> _Stored data entries_
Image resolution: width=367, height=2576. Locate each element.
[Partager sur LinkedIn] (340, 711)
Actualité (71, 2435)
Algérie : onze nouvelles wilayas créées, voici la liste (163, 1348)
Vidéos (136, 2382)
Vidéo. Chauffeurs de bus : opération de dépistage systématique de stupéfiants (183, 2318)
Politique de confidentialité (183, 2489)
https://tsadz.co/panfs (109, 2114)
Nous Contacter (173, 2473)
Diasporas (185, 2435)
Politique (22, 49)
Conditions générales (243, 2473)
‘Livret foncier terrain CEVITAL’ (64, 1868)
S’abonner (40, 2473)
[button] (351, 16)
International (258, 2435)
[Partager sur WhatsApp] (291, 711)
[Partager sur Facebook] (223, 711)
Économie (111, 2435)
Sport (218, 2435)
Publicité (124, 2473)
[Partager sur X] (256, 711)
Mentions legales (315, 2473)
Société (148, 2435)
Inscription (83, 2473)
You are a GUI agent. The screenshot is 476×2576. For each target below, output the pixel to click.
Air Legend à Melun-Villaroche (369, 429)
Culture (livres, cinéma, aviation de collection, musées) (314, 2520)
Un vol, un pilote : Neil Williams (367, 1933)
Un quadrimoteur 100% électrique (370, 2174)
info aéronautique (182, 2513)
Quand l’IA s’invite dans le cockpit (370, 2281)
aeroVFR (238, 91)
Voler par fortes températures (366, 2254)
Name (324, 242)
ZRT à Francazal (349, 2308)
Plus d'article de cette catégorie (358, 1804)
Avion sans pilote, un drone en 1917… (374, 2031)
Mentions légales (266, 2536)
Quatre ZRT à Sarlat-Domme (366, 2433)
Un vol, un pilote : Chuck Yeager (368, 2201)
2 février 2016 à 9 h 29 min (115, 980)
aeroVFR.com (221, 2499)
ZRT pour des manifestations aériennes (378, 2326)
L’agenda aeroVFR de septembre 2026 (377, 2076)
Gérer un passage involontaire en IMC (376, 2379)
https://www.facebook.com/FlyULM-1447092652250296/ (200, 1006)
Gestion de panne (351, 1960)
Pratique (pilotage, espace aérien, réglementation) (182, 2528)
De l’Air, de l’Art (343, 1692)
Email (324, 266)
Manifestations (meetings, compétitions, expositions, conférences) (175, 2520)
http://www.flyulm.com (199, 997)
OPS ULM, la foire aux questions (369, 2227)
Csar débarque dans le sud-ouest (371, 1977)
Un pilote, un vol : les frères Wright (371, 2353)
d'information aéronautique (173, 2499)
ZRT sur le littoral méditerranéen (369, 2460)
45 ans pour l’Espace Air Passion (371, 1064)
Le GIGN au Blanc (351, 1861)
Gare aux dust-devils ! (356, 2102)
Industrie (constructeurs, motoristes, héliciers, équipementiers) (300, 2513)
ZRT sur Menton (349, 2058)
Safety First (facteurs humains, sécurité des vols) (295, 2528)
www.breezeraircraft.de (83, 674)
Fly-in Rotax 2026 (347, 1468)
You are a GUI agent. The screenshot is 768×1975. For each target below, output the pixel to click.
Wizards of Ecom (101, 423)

> _Directions_
The task requires each record above to be restated exactly.

> _Problem solution_
Image resolution: width=367, height=2576. Locate each element.
[Partager sur LinkedIn] (340, 711)
Actualité (71, 2435)
Algérie : onze nouvelles wilayas créées, voici la liste (163, 1348)
Vidéos (136, 2382)
Vidéo. Chauffeurs de bus : opération de dépistage systématique de stupéfiants (183, 2318)
Politique de confidentialité (183, 2489)
https://tsadz.co/panfs (109, 2114)
Nous Contacter (173, 2473)
Diasporas (185, 2435)
Politique (22, 49)
Conditions générales (243, 2473)
‘Livret foncier terrain CEVITAL’ (64, 1868)
S’abonner (40, 2473)
[button] (351, 16)
International (258, 2435)
[Partager sur WhatsApp] (291, 711)
[Partager sur Facebook] (223, 711)
Économie (111, 2435)
Sport (218, 2435)
Publicité (124, 2473)
[Partager sur X] (256, 711)
Mentions legales (315, 2473)
Société (148, 2435)
Inscription (83, 2473)
You are a GUI agent. The screenshot is 476×2576. For each target below, output the pixel to click.
Air Legend à Melun-Villaroche (369, 429)
Culture (livres, cinéma, aviation de collection, musées) (314, 2520)
Un vol, un pilote : Neil Williams (367, 1933)
Un quadrimoteur 100% électrique (370, 2174)
info aéronautique (182, 2513)
Quand l’IA s’invite dans le cockpit (370, 2281)
aeroVFR (238, 91)
Voler par fortes températures (366, 2254)
Name (324, 242)
ZRT à Francazal (349, 2308)
Plus d'article de cette catégorie (358, 1804)
Avion sans pilote, un drone en 1917… (374, 2031)
Mentions légales (266, 2536)
Quatre ZRT à Sarlat-Domme (366, 2433)
Un vol, un pilote : Chuck Yeager (368, 2201)
2 février 2016 à 9 h 29 min (115, 980)
aeroVFR.com (221, 2499)
ZRT pour des manifestations aériennes (378, 2326)
L’agenda aeroVFR de septembre 2026 (377, 2076)
Gérer un passage involontaire en IMC (376, 2379)
https://www.facebook.com/FlyULM-1447092652250296/ (200, 1006)
Gestion de panne (351, 1960)
Pratique (pilotage, espace aérien, réglementation) (182, 2528)
De l’Air, de l’Art (343, 1692)
Email (324, 266)
Manifestations (meetings, compétitions, expositions, conférences) (175, 2520)
http://www.flyulm.com (199, 997)
OPS ULM, la foire aux questions (369, 2227)
Csar débarque dans le sud-ouest (371, 1977)
Un pilote, un vol : les frères Wright (371, 2353)
d'information aéronautique (173, 2499)
ZRT sur le littoral méditerranéen (369, 2460)
45 ans pour l’Espace Air Passion (371, 1064)
Le GIGN au Blanc (351, 1861)
Gare aux dust-devils ! (356, 2102)
Industrie (constructeurs, motoristes, héliciers, équipementiers) (300, 2513)
ZRT sur Menton (349, 2058)
Safety First (facteurs humains, sécurité des vols) (295, 2528)
www.breezeraircraft.de (83, 674)
Fly-in Rotax 2026 (347, 1468)
You are a GUI agent. The screenshot is 768×1975. For each target below, output the pixel to click.
Wizards of Ecom (101, 423)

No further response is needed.